Czyli co? Wszystko jasne? Nie da się ukryć, że tak. The Codex oferuje melodyjny metal na najwyższym poziomie, po który sięgnąć mogą miłośnicy heavy metalu, hard rocka czy metalu progresywnego. Już otwierające całość dwie pierwsze kompozycje dokładnie definiują zawartość krążka. „Beyond The Dark” i „Raise Your Hands” przynoszą dawkę mocnej, rytmicznie sunącej muzyki, przy której możemy przytupać nóżką siedząc w domowym fotelu lub mocniej przycisnąc gaz jadąc samochodem. Nie może oczywiście zabraknąć nośnych i prostych do zaśpiewania refrenów. Te z dwóch pierwszych utworów możemy nucić już po… drugich zwrotkach. Najdoskonalszy jednak w tym względzie jest szósty na krążku „Dream Makers” zaczynający się lekko filmowym intro a potem wspaniale rozwijający się wzniosłym refrenem zawierającym tytuł kawałka. To mój absolutny numer jeden „The Codex”. Ale nie tylko cukierkowatymi refrenami żyje ten album. Wszędobylskie klawisze bez dwóch zdań zmiękczają brzmienie lecz i tak na pierwszy plan wychodzi ciężko tnąca kolejne riffy gitara. W kilku numerach mamy do czynienia z iście wirtuozerskimi i karkołomnymi solówkami („Ring Down The Moon”, „Running Out Of Hate”, „Prisoner”). Chwilami panowie starają się odejść od pewnej sztampy, to rozpoczynając i kończąc utwór dźwiękami przypominającymi skrzypce („Whole Again”), to wprowadzając kościelne dzwony i organy („Mistress Of Death”). Gdy muzycy trochę pokombinują z rytmem i dołożą brudniejszy riff mamy do czynienia z czystym progmetalem. Druga część albumu wydaje się mieć właśnie taki charakter, a za najlepszy tego przykład może służyć mocno „zagęszczony” „Prisoner”.

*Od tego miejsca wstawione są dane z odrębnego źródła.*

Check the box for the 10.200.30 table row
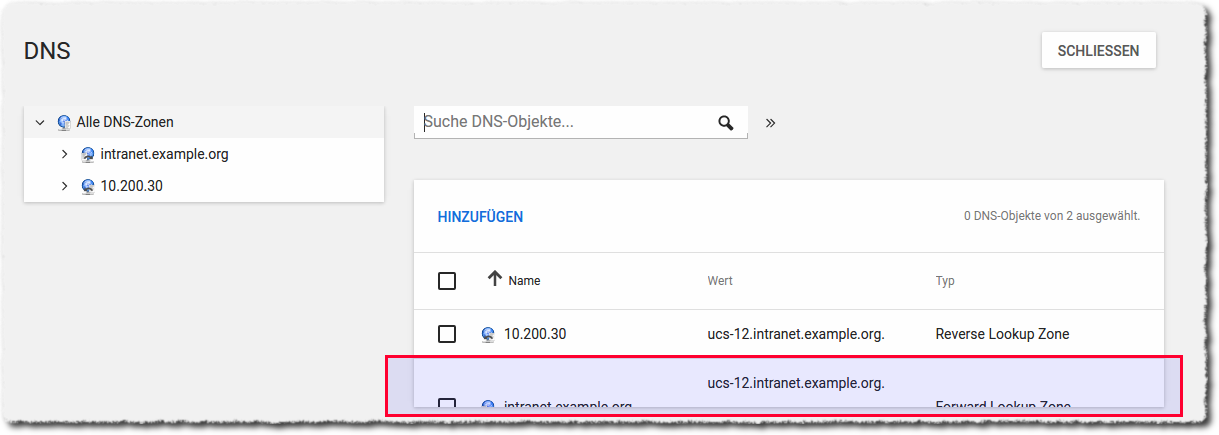This screenshot has height=435, width=1219. (x=447, y=334)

Mimo tych różnorodności muzycy zawsze, z uporem maniaka, wracają do obowiązkowego refrenowego miodu. I to jest najsłabszy element tej płyty. Gdy już nieco porozkoszujemy się jakąś odmiennością, za chwilę uderza w nas kolejny refren (wiecie jak wyglądają takie refreny podczas koncertów? Kto ma (mikrofon!) i kto może… przysuwa się do statywu i wtóruje wokaliście z obowiązkowym uśmiechem!)
Do wykonawstwa i produkcji nie ma się co przyczepiać. Zarówno muzycy jak i producent z niejednego pieca chleb jedli i wiedzą jak zrealizować dobry rockowy produkt. No właśnie… produkt! Czy aby nie jest to kolejny, bliźniaczo podobny do innych, towar na półkę z muzyką hard & heavy?